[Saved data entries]

⁂

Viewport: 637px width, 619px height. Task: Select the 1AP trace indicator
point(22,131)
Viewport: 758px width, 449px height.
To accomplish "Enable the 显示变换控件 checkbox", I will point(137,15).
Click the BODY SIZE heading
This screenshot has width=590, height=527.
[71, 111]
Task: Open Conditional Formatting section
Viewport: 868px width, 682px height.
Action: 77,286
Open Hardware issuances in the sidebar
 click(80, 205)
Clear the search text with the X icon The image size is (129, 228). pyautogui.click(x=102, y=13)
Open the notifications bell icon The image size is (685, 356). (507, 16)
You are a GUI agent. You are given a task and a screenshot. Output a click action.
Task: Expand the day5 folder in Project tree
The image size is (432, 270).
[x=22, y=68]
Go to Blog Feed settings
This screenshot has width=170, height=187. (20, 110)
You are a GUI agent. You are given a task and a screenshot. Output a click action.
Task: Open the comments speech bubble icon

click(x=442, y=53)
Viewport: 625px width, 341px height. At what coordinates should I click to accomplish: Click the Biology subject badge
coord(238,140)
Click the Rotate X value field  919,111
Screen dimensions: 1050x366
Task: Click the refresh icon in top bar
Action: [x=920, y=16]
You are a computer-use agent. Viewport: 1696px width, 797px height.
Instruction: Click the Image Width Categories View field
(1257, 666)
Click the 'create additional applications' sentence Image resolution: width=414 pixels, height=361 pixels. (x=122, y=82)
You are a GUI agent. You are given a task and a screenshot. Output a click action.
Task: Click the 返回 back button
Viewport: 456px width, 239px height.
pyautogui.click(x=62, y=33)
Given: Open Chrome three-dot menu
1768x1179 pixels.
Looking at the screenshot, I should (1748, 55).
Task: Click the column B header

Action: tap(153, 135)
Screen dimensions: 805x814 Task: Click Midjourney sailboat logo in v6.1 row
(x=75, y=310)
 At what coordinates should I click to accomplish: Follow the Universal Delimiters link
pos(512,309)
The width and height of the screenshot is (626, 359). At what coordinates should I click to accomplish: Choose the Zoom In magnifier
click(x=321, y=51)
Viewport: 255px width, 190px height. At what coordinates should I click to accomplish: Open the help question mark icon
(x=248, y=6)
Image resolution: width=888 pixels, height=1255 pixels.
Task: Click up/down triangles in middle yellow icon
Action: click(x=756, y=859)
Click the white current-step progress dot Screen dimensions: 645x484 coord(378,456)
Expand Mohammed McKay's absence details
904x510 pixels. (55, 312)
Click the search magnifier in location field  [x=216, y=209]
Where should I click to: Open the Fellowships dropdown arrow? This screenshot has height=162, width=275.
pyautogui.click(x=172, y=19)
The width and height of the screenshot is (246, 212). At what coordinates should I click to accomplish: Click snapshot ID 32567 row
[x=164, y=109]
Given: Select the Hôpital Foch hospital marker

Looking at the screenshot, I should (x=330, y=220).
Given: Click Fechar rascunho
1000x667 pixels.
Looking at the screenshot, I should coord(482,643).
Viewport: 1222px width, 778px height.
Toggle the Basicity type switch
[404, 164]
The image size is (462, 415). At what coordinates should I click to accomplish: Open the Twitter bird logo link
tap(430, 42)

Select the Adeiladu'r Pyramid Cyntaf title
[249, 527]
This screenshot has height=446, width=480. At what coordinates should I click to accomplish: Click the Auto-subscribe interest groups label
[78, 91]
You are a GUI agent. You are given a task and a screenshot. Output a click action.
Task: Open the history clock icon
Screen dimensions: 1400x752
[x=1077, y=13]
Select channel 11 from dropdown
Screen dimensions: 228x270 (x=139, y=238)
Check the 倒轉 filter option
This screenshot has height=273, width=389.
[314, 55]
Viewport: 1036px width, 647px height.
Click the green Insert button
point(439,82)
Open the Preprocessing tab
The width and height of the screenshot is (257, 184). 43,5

⁂

GIVEN PROBLEM -
Transcribe the rows verbatim, beginning at the line that contains "Select the Adeiladu'r Pyramid Cyntaf title" and continuing through the last line of the rows.

FULL RESPONSE -
Select the Adeiladu'r Pyramid Cyntaf title
[249, 527]
This screenshot has height=446, width=480. At what coordinates should I click to accomplish: Click the Auto-subscribe interest groups label
[78, 91]
You are a GUI agent. You are given a task and a screenshot. Output a click action.
Task: Open the history clock icon
Screen dimensions: 1400x752
[x=1077, y=13]
Select channel 11 from dropdown
Screen dimensions: 228x270 (x=139, y=238)
Check the 倒轉 filter option
This screenshot has height=273, width=389.
[314, 55]
Viewport: 1036px width, 647px height.
Click the green Insert button
point(439,82)
Open the Preprocessing tab
The width and height of the screenshot is (257, 184). 43,5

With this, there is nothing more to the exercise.